State Bank of India, the country's largest lender with 213,000 employees, has roped in HarvardBusinessSchool for performance appraisal of its middle and senior management.

All employees above the deputy general manager and up to deputy managing director's level now necessarily have to take 10-20 e-modules linked to their performance appraisal. 

An employee can earn up to five points in the overall performance appraisal, which is of 100 marks, if they clear all the mandated modules. Training via e-modules has been made mandatory for SBI officers. 

Apart from the 40 modules that Harvard prepared, SBI internally has developed 500 e-modules for its staff, which all employees, including probationary officers, have to take. "Modules are assigned to the officers according to their work profile.
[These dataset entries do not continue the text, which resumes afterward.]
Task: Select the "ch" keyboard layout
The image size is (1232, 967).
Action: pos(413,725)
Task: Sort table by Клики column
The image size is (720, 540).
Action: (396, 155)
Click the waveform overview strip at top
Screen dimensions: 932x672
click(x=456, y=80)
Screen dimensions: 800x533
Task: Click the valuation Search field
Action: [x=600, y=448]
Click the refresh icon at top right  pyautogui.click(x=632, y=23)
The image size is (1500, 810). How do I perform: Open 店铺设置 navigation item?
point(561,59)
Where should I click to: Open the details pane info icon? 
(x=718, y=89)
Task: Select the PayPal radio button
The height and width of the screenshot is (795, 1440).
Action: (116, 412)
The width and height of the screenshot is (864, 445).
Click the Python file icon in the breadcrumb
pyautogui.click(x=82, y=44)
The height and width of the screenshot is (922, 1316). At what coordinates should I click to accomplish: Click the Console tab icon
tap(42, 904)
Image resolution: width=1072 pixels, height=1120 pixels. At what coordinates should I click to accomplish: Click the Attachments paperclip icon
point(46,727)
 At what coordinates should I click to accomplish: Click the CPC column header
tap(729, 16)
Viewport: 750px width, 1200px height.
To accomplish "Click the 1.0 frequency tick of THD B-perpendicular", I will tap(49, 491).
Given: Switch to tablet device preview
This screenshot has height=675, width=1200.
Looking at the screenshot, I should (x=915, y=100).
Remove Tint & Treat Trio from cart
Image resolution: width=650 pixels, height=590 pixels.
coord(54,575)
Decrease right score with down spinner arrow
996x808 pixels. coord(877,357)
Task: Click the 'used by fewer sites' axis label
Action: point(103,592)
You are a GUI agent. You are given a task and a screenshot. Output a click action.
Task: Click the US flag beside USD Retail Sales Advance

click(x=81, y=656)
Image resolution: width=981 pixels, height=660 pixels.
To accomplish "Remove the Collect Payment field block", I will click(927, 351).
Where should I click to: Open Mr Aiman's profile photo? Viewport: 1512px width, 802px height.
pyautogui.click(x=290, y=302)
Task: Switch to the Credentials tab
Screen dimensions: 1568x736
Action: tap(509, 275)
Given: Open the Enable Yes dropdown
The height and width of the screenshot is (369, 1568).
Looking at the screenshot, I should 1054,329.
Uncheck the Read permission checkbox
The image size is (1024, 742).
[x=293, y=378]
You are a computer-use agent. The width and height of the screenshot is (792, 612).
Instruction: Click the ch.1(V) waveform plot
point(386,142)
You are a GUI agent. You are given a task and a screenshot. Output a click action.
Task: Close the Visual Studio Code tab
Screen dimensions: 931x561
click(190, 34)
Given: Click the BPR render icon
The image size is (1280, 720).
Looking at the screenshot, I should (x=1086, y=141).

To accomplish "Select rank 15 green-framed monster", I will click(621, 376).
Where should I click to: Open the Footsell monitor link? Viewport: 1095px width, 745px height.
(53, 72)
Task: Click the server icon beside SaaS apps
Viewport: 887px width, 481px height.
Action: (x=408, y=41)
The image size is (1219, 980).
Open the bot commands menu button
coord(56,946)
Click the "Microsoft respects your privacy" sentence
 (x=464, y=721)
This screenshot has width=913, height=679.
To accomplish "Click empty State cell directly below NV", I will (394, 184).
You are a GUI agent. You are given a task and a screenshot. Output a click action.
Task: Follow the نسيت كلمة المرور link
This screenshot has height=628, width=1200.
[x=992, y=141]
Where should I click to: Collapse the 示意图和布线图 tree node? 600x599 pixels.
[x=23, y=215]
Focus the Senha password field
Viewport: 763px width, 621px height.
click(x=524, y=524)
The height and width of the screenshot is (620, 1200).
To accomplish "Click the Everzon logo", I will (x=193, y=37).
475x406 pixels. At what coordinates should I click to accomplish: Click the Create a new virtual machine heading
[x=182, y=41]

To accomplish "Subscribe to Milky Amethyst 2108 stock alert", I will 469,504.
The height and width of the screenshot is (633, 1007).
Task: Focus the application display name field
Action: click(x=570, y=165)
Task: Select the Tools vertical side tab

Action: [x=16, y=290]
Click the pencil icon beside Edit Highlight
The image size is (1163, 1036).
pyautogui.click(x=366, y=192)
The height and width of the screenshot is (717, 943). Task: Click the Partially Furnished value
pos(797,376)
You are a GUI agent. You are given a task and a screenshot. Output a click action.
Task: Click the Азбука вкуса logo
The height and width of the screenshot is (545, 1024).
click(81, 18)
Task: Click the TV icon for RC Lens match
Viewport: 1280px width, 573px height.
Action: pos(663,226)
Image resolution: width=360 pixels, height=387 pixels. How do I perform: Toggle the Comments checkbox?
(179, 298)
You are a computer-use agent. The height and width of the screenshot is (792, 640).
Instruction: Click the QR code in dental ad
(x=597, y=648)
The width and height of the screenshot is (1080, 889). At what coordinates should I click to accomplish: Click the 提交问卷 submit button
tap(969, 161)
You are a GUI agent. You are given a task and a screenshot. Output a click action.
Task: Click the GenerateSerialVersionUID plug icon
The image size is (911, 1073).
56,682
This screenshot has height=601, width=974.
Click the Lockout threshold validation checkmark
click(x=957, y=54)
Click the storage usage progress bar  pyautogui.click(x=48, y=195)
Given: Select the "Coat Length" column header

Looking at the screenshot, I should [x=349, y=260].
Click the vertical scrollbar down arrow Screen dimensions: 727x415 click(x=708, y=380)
In a year, an employee gets 10 to 20 e-modules to clear," said a senior executive with the bank. 

The lender has beefed up its training activity in the past couple of years and closed the training gap, which was as high as 55.45 per cent at the end of March 2013. The gap narrowed to 2.45 per cent by the end of March 2015. SBI Chairman Arundhati Bhattacharya had recently said that the bank would use technology extensively to match skills with roles. Talent management and capacity building have been key areas of the bank's human resources repositioning initiative. 

Staff training is conducted under the supervision of the strategic training unit, and its training apparatus at present consists of five apex training institutes and 48 learning centres. The government and the Reserve Bank of India (RBI) have been nudging banks to improve the quality of human resources. 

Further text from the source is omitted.